Bisection gives the following result:

7132742e04805b31a5226edacfac45ac92ce011b is the first bad commit
commit 7132742e04805b31a5226edacfac45ac92ce011b
Author: Paul Gilbert <dreammaster@scummvm.org>
Date:   Thu Mar 24 21:10:24 2022 -0700

    AGS: Reintroduce upstream's full alfont implementation

[criezy]

Our alfont code is almost identical to the code from upstream AGS and I could not detect a difference that would explain the crash.

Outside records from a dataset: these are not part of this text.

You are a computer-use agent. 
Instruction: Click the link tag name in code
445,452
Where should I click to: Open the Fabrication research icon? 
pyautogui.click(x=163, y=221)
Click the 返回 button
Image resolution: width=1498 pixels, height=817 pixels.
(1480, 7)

It does seem to have an inconsistency between alfont_get_font_real_height() and the max_bmp_y computed in alfont_textout_ex(), causing the allocated surface to be smaller than expected for the draw by a few pixels. There are a number of hack on the computation of the real height, so possible one of those is the culprit. But I don't want to start changing those hacks, so instead I have added a sanity check in putpixel() to make sure we do not attempt to write outside of the surface.